Darrik,

Actually, I don't expect the 6.5 Creedmoor's popularity to drop much anytime in the foreseeable future. It took a decade for many "average" hunters to realize that it was the most commonly-available moderate 6.5, not only in rifles but ammo and brass, but now many do.

But for some reason it pisses other people off. Dunno why, as all it was designed to do was reproduce the ballistics of the 6.5x55 and .260 in a cartridge fitting easily into the modern "short" magazine. That sort of mechanical adaptation has been happening to smokeless rifle cartridges since they were first developed over 130 years ago. It's also happened to other products outside the shooting industry, and is simply the way mechanical stuff changes due to manufacturing trends. But apparently a bunch of shooters get so wrapped up in "their" cartridges that they see the 6.5 Creedmoor as a personal insult.
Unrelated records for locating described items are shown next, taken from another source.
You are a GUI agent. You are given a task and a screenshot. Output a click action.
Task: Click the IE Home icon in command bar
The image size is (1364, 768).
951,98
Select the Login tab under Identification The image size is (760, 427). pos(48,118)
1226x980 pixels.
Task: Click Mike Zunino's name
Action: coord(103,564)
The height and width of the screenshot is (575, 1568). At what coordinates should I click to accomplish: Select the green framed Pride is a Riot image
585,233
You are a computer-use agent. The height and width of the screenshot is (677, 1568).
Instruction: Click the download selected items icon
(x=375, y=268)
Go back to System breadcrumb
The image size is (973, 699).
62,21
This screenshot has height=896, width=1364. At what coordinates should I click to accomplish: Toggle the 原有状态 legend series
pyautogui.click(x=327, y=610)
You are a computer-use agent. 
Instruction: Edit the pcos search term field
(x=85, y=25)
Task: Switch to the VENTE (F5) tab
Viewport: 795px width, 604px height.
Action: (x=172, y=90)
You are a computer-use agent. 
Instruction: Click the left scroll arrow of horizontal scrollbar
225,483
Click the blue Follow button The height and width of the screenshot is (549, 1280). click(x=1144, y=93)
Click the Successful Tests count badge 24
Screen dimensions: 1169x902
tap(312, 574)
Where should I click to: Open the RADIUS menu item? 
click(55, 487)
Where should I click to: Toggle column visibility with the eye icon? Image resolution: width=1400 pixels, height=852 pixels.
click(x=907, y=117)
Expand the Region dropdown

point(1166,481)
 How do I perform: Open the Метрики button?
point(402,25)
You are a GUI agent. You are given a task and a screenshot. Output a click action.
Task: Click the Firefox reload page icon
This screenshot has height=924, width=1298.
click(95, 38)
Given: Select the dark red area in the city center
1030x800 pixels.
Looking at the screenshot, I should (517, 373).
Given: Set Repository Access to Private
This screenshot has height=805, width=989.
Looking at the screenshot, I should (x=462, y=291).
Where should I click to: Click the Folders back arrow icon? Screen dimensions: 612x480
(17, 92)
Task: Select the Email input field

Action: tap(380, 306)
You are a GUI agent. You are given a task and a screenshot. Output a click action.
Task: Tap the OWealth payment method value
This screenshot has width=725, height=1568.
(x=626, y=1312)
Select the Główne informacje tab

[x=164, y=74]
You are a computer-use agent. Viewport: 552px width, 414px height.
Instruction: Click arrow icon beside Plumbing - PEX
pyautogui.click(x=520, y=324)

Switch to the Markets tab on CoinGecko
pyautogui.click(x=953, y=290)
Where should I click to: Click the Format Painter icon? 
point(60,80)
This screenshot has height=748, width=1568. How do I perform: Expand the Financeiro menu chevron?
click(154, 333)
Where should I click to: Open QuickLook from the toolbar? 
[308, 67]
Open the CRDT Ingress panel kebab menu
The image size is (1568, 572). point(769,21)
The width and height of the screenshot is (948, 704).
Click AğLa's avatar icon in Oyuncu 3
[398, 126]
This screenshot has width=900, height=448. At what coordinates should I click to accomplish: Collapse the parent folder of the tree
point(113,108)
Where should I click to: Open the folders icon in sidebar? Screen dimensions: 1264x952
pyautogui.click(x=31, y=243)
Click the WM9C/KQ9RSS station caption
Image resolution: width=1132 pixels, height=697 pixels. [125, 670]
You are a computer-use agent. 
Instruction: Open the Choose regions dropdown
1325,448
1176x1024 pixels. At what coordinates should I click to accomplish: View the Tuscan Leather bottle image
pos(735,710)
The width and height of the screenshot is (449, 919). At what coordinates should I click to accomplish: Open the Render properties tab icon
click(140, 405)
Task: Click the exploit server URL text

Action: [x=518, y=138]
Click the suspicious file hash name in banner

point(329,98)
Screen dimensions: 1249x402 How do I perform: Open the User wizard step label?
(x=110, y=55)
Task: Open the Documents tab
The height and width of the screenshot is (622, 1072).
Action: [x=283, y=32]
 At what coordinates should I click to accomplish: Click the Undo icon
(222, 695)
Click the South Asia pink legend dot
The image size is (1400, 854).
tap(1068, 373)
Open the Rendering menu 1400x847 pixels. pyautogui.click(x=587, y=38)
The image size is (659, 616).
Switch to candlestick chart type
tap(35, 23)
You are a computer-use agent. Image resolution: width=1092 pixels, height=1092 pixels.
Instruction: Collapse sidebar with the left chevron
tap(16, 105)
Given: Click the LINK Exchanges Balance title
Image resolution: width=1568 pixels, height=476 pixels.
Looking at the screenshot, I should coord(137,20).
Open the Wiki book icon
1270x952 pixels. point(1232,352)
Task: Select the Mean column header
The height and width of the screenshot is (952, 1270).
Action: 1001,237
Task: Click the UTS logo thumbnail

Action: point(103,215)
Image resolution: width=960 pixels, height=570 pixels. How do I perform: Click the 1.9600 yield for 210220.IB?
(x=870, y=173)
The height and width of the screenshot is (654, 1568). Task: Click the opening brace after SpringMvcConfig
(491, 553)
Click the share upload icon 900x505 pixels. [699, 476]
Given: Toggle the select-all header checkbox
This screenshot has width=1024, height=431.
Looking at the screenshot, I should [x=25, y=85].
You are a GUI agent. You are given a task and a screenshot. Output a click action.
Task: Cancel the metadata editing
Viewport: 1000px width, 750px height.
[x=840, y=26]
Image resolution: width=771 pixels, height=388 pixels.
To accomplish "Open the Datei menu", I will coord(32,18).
Personally, along with two 6.5 Creedmoors I also have a 6.5x55 and .260. Then there are a couple of other "rifles" chambered a couple of other moderate 6.5's, a classic Mannlicher-Schoenauer carbine for the 6.5x54 M-S, and a Sauer drilling with side-by-side 16-gauge barrels over a 6.5x57R rifle barrel. So far even the drilling hasn't gone into a snit over sharing safe-space with a pair of Creedmoors, but evidently some humans are far more sensitive.


“Montana seems to me to be what a small boy would think Texas is like from hearing Texans.”